Opisujac nasz pobyt w Guadalajarze nie sposob pominac naszego spotkania z Armando. Spedzilismy z nim i jego dziewczyna kilka naprawde fajnych dni. To wlasnie dzieki nim bylismy w stanie zwiedzic Zapopan, a takze to oni zabrali nas do knajpy w ktorej pierwszy raz sprobowalismy Michelady - Piwa z sokiem pomidorowym, maggi, przyprawami, krewetkami i innym tego typu talatajstwem. Brzmi to oblesnie i tak tez wyglada, ale smakuje calkiem calkiem. Nadal uwazamy jednak, ze normalne zimne piwo smakuje lepiej, ale byc w Meksyku i nie sprobowac Michelady to po prostu grzech. Dzieki Armando zaznalismy tez troche wieczornego zycia Guadalajary - okolice Chapultepec. Jest to czesc miasta, w ktorej usytuowane sa najfajniejsze kluby i bary. Tam tez probowalismy niesamowitego ulicznego zarcia, ktorego nazwy nie pamietami, ale musicie uwierzyc nam na slowo - bylo przepyszne. I nawet nie mamy zdjec :) Prawda jest taka, ze tylko z lokalesem mozesz znalezc najlepsze miejsca, a armando jest pod tym wzgledem niesamowitym przewodnikiem.

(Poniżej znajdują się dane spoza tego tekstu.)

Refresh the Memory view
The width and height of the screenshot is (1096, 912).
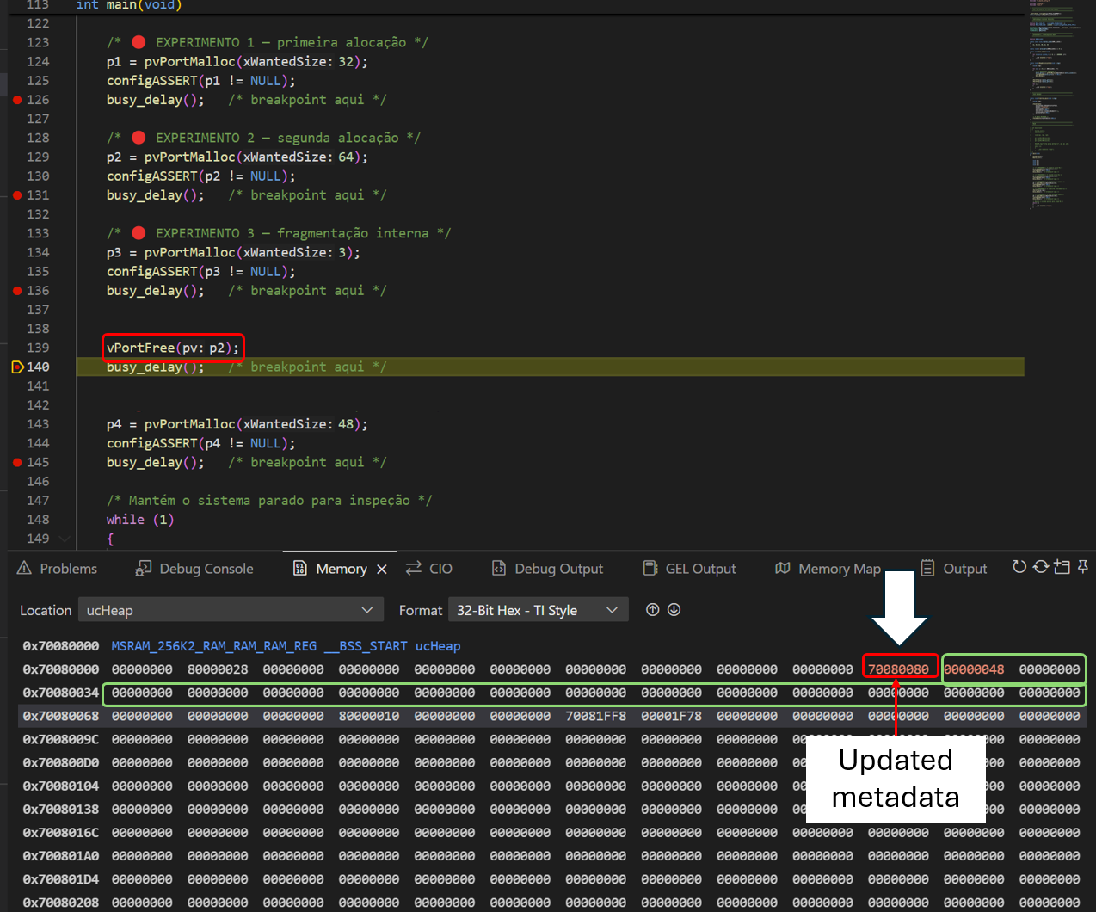1019,567
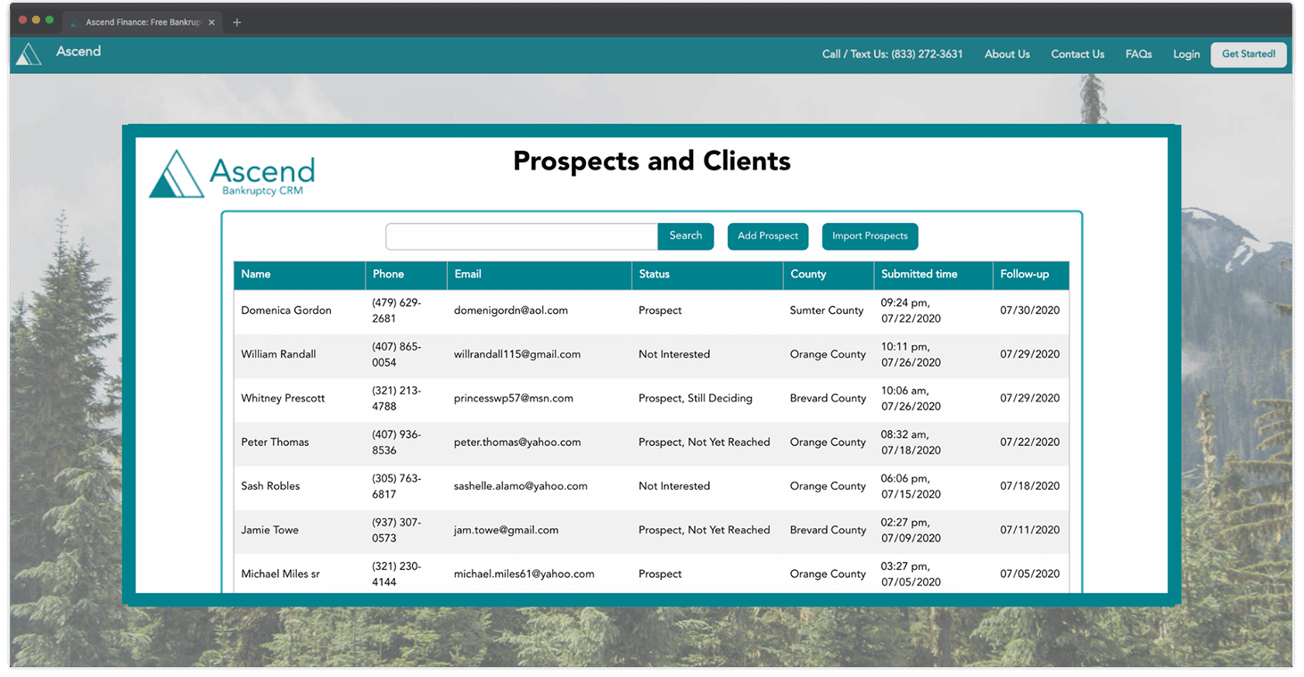1304x677 pixels.
Task: Click the Add Prospect button
Action: pos(767,235)
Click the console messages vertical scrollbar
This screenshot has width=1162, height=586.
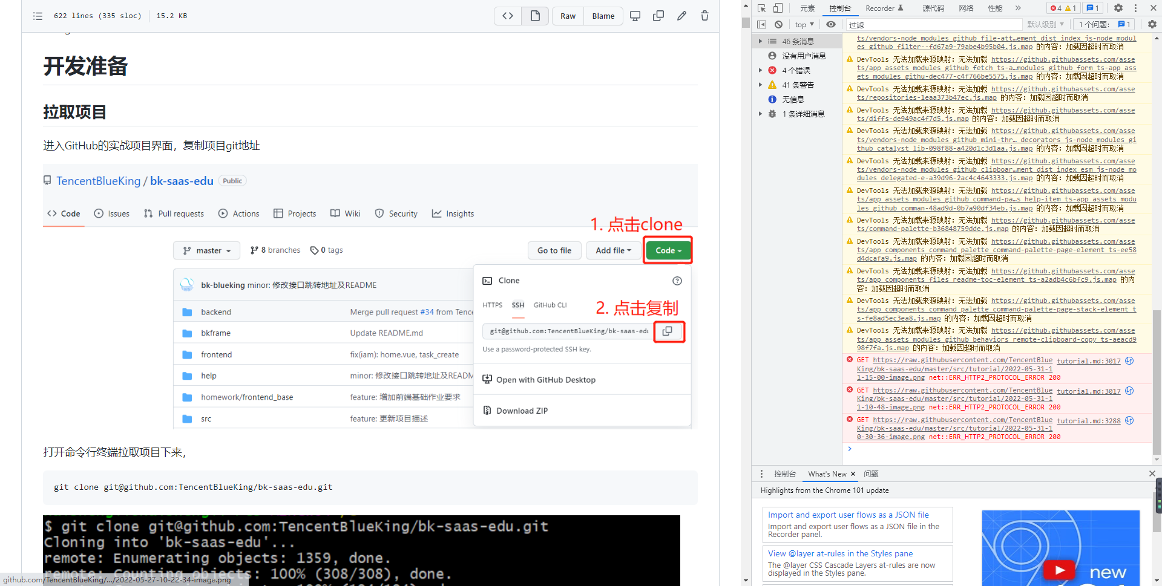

Z ciekawostek naszego pobytu w Guadalajarze to poza oczywistymi dla calego Meksyku 7cm karaluchami, myszami i nnym tego typu plugastwem, w domu naszego hosta bywaja skorpiony. My na szczescie nie natknelismy sie na zadnego zywego, ale jeden zasuszony dumnie prezentowal sie na parapecie okna. Zebyscie nie mysleli, ze zycie couchsurfera/mochilero jest takie proste, latwe i przyjemne powiemy wam, ze niejednej nocy lazily po nas karaluchy, a odglosy skrobiacych myszy byly muzyka, ktora tulila nas do snu. Nie oznacza to oczywiscie, ze mieszkanko Nicka to byla jakas nora. Wrecz przeciwnie - bylo bardzo mile i przyjemne. Musicie sobie jednak uswiadomic fakt, ze domy w Meksyku sa wyjatkowo nieszczelne, a temperatura i rod, ktory jest tu codziennoscia sprawiaja po prostu, ze tego typu zyjatka sa na porzadku dziennym.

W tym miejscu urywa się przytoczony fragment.